Un ejemplo de esto es el argumento de que en las condiciones de la crisis actual los trabajadores no deben reivindicar en función de sus necesidades actuales sino que deben bajar sus exigencias porque, supuestamente, “todos estamos en el mismo barco de la economía nacional” que no debemos permitir que se hunda.

El sistema burgués ha inventado modos de manipulación de los trabajadores que en el período anterior participaron en las grandes luchas obreras que estallaron en Grecia. Sabe que se trata de sectores de la clase obrera y de las capas medias que no han adquirido la experiencia política necesaria y que sobre todo se poseían por el deseo de otra forma de gestión que supuestamente va a parar el derrumbe y resolverá de inmediato a sus problemas agudos, sin tocar las bases de la explotación capitalista, la participación de Grecia en las uniones imperialistas de la OTAN y de la UE. Así en el período anterior vimos los medios de comunicación burgueses utilizar el llamado “movimiento de los indignados” que a menudo mostraban de manera reaccionaria su aversión hacia todo tipo de organización (partido, sindicato) así como la confusión ideológica que la crisis se debe, supuestamente, a la “corrupción” de los políticos o a la “falta de democracia”.

No es casualidad que pretendieron fomentar a los trabajadores de nuestro país, y lo lograron en gran mediad, la ilusión de que la crisis capitalista y los memorandos son resultado de fijaciones ideológicas (p.ej. el pensamiento neoliberal) o de la gestión-renegociación interesada, incompetente y servil por parte del personal político burgués. Que supuestamente si hubo una renegociación “honesta” basada en posiciones “patrióticas”-“sociales” y con un gobierno “competente” entonces el pueblo estaría en una situación mejor. Esta fue la base de la lógica superficial anti-memorándum que promovieron y siguen promoviendo SYRIZA, que es una fusión de fuerzas oportunistas con fuerzas desgastadas del PASOK socialdemócrata, así como los Griegos Independientes, que es una división de la ND, partido de la derecha, e incluso el Amanecer Dorado neonazi. Es decir, la ilusión de soluciones inmediatas, sin conflictos y ruptura con el capital y la UE. Este es la “tabla de salvación” del capital y el “cebo” que se utiliza para atrapar a la clase obrera y los demás sectores populares en su estrategia de protección de la base socio-económica del sistema capitalista, así como de la renovación de su personal político. En condiciones de pauperización relativa y absoluta y de alto desempleo, inseguridad, desgraciadamente grandes sectores de los trabajadores pueden caer en esta “trampa” como ha demostrado el resultado de las elecciones recientes en nuestro país.
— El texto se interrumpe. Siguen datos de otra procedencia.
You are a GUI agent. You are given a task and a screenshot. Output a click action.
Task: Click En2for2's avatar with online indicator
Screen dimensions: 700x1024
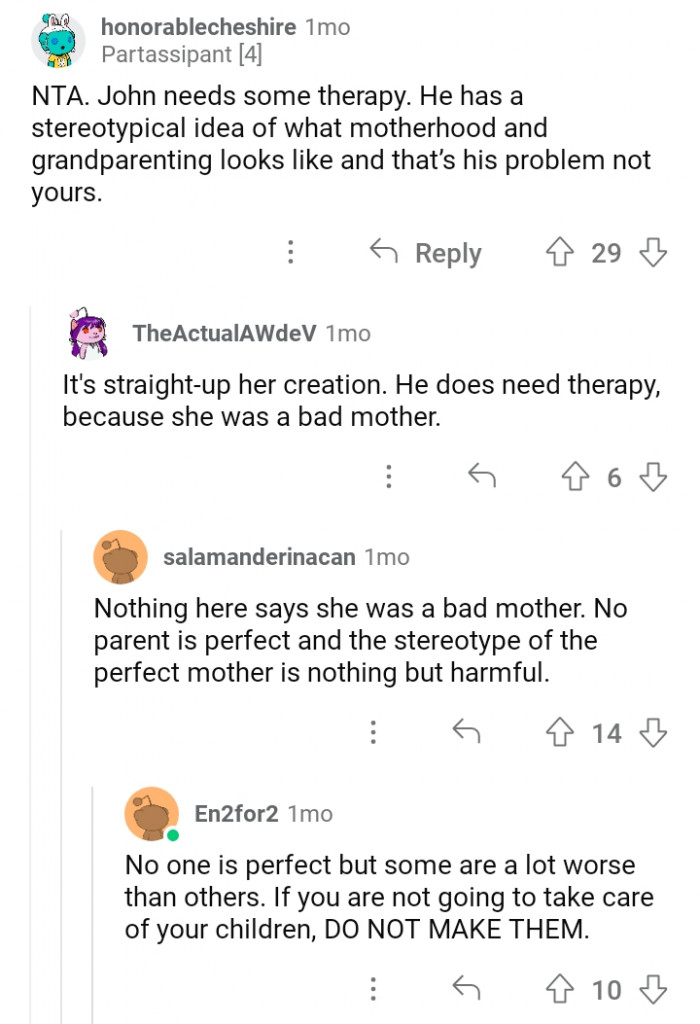[152, 814]
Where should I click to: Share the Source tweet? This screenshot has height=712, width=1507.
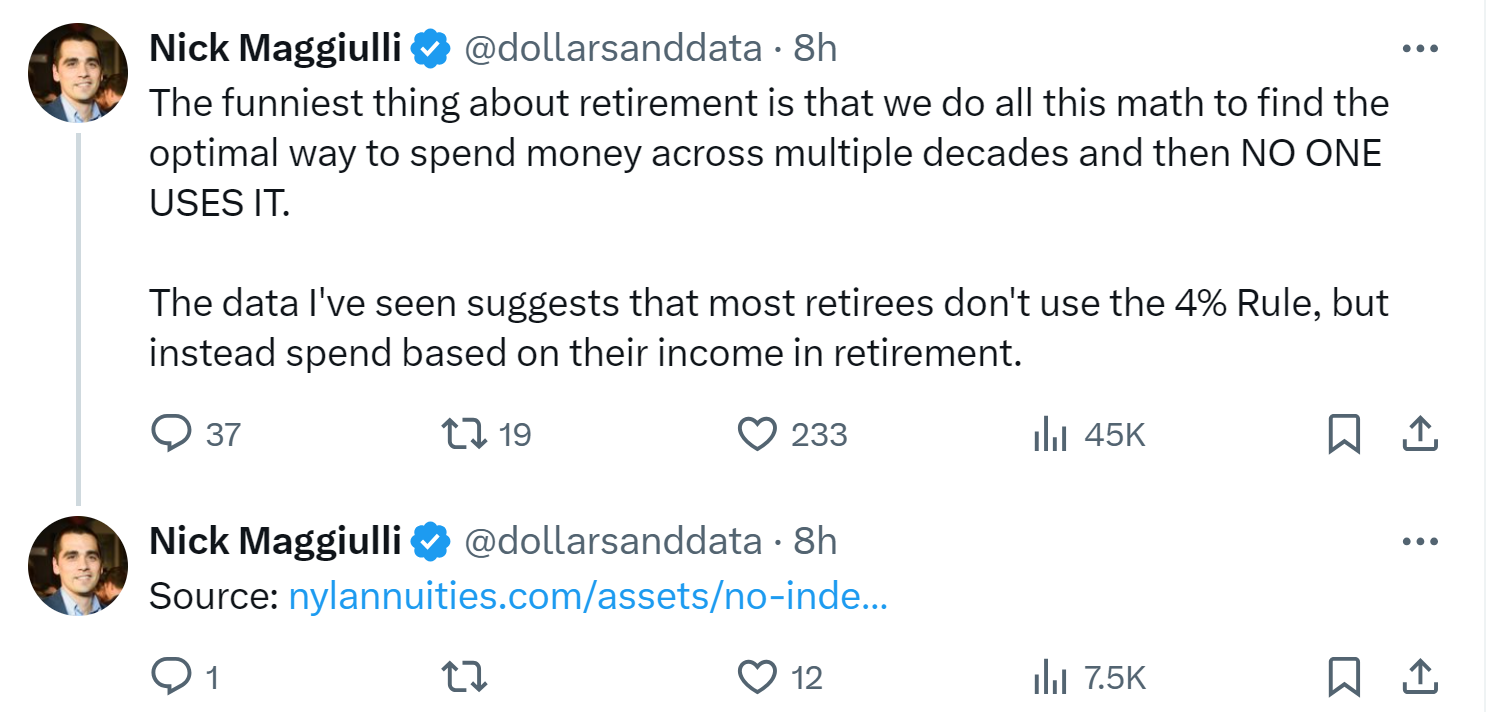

En estas condiciones, el Partido Comunista da una dura lucha ideológica, política y organizativa contra las fuerzas burguesas y oportunistas. Es importante que el partido comunista señale a los trabajadores el dilema real que es: con los monopolios y el capital dirigiendo la economía y con el poder político en sus manos o con el pueblo determinando la economía y el poder.

El KKE considera que la crisis capitalista expresa la agudización de la contradicción fundamental entre el carácter social de la producción y del trabajo y la apropiación individual capitalista de sus resultados. Las posiciones que atribuyen las causas de la crisis a las políticas de gestión, culpabilizando a veces la gestión neoliberal, otras veces la “postura de servil” de los gobiernos burgueses y la “incompetencia” de los negociadores, son no tienen nada que ver con la realidad y son peligrosas. Esto es porque silencian el hecho de que primero estalló la crisis capitalista y luego siguieron las negociaciones con los prestamistas y las medidas antipopulares. Es decir, ocultan el funcionamiento de las leyes del sistema de explotación, ocultan el hecho de que la historia de las crisis demuestra que se manifiestan en el transcurso del tiempo independientemente de la gestión socialdemócrata o liberal. Se producen debido a la agudización de las contradicciones del sistema, la anarquía y la desigualdad que caracterizan la producción capitalista, la sobreacumulación de capitales concentrados en la fase de desarrollo de la economía por la explotación de la fuerza de trabajo y no pueden encontrar una salida segura con una alta tasa de ganancias, en un entorno que deteriora relativa y absolutamente las condiciones de la vida de las familias obreras y populares. Tanto antes, como durante la crisis, se ha organizado por la burguesía una ofensiva sistemática, una guerra contra los derechos obreros y populares con el objetivo de reducir el precio de la fuerza de trabajo y aumentar la competitividad y la rentabilidad del capital.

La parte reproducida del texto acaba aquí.